昨日はギターのレッスン。
車でカセットを聞く。
ウチには古いカセットテープがたくさんある。
大学を出てすぐカセットデッキを買って録音したものだ。
紙のケースに入ったテープが多い。
紙ケースはぼろぼろになっている。
娘や息子がかんだからだ。
子供は、カセットテープの紙ケースをかむのが好きだ。
三十数年前、音楽を録音するのは、オープンリールデッキということになっていた。
そこへ「音楽用」と銘打った「高級カセットデッキ」が登場してきた。
当時の私の月給と同じくらいの値段だった。
友達で、オープンリールデッキを買った人が多かった。
私は、どっちにしようか迷って、日本橋の大きな電気屋に行って両方聞かせてもらった。
はじめにオープンリールの音を聞いて、次にカセットデッキの音を聞かせてもらった。
差はわからなかった。
そこへ初老の紳士が入ってきた。
常連さんらしかった。
店員に、「なにを鳴らしとるんや」と言った。
「ソニーのカセットです。
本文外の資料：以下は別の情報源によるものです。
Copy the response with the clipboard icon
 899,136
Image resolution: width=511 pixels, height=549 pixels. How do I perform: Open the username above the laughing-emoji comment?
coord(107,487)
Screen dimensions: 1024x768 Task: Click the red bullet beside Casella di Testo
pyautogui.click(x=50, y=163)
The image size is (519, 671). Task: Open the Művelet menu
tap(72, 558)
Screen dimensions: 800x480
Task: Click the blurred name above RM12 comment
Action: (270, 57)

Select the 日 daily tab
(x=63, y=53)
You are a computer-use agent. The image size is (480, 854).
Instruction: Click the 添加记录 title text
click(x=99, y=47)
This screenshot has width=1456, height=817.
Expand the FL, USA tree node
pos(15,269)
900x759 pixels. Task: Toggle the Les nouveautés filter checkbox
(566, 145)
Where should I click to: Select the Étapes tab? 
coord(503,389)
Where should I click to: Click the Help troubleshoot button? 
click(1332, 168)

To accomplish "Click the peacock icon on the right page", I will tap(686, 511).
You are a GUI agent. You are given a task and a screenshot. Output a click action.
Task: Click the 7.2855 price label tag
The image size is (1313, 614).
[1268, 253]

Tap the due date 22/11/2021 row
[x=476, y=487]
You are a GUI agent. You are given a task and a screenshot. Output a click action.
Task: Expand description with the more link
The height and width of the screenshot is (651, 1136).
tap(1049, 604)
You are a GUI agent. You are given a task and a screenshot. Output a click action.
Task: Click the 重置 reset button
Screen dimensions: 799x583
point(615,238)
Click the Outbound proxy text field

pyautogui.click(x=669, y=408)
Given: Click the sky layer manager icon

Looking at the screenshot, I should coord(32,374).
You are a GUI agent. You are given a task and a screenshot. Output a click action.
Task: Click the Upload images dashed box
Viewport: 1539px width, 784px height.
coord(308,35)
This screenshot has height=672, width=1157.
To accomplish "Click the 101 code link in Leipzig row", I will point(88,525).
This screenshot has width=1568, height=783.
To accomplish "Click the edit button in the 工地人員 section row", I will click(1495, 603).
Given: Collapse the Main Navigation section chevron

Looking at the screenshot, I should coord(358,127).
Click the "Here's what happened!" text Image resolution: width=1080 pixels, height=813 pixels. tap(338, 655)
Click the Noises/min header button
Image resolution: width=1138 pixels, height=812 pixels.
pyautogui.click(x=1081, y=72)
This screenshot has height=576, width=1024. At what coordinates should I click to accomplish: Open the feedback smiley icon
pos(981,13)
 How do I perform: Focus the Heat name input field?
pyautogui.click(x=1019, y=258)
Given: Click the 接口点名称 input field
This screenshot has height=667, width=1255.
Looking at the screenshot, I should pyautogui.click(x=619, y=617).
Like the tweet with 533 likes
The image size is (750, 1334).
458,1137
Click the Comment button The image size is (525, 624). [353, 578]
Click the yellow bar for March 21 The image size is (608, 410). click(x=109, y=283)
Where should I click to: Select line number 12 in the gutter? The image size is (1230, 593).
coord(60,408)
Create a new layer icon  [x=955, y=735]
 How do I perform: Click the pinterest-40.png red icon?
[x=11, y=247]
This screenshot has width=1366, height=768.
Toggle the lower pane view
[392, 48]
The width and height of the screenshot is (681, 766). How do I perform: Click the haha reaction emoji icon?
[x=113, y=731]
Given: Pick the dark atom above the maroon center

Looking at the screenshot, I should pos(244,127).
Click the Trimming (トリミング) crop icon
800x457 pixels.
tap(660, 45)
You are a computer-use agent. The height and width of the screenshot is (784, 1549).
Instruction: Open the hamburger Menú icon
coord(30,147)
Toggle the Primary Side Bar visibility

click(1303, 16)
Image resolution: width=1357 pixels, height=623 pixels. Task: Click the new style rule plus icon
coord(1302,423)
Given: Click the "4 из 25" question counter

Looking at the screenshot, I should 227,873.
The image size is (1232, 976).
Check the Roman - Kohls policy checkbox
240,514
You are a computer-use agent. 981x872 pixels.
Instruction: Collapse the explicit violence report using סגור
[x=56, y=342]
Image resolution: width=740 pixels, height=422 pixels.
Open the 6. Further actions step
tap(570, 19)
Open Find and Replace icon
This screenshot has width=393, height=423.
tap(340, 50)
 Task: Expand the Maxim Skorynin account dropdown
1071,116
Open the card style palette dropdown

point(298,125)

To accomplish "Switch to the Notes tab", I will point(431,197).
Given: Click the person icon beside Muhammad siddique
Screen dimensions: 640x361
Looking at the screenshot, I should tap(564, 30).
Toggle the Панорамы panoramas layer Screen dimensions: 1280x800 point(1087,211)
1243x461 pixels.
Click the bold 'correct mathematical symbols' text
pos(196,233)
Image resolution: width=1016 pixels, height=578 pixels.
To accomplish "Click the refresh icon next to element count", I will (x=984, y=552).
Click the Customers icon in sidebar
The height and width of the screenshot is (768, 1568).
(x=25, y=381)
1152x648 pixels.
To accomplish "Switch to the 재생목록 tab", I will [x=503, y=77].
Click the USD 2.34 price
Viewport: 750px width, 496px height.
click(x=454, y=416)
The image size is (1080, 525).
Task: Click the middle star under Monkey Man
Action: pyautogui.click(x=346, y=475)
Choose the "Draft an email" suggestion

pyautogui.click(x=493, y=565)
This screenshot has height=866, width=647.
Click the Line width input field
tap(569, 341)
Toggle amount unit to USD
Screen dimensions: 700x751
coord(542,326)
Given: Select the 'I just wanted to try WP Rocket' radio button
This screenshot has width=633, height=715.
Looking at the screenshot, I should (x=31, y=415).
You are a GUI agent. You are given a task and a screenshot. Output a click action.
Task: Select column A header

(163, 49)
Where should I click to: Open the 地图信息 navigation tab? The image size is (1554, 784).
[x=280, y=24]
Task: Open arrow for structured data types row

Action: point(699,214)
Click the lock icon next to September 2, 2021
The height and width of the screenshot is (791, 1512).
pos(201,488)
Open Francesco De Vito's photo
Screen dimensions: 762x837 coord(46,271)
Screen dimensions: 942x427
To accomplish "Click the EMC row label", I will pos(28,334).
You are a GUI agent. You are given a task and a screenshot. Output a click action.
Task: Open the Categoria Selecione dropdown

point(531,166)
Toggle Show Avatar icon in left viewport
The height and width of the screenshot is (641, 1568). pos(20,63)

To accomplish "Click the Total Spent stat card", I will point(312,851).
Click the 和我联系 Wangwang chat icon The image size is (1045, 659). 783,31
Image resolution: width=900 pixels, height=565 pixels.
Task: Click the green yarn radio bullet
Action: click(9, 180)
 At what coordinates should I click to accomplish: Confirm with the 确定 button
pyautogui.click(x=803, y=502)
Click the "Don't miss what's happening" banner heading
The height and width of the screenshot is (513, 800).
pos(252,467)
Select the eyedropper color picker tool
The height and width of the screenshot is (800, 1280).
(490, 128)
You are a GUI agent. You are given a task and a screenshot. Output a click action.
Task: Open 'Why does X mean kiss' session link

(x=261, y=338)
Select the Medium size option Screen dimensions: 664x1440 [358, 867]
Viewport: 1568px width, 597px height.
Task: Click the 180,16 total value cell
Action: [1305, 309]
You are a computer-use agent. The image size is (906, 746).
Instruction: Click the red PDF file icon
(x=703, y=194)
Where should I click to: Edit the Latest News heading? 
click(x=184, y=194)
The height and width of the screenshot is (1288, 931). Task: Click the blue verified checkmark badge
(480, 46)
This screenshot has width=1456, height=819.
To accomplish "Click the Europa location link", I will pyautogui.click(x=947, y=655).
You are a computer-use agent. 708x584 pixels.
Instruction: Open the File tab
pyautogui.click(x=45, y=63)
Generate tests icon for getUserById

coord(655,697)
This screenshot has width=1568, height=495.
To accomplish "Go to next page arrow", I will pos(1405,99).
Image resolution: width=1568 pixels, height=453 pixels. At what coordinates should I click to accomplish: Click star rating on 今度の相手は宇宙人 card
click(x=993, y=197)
いい音しますよ」
「なに?カセット?そんなもん語学の勉強用やないか」
結局私はカセットデッキを買ったので、今でも当時録音したのを聞ける。
音は悪い。
昨日は、なにを録音したかわからないテープを聞いてみた。
好きだった「マウンテン」というバンドの曲が鳴り出した。
何曲めかで私はびっくりした。
「あ!この曲、好きだった!」
好きだったから録音したのだ。
それなのに題名はもちろん、そんな曲があったことさえ忘れていた。
ほかの曲はいろいろ覚えているのに。
伯母の日記を思い出した。
伯母は小学五年生のときに母親を亡くしている。
毎年命日には、「母の命日だ」と書いている。
四十歳くらいのときだったか、命日が過ぎてから思い出して
「母の命日を忘れるなんて。なんだかさびしい」と書いている。
忘れていたのが「マウンテンの曲」では、それほどしみじみした話にはならない。
母がぼけ始めたころ、結婚当時の事を持ち出して父を責めて困らせたことがあった。
脳には、「単に思い出せないこと」のほかに「自分で封印しているもの」も詰まっているようだ。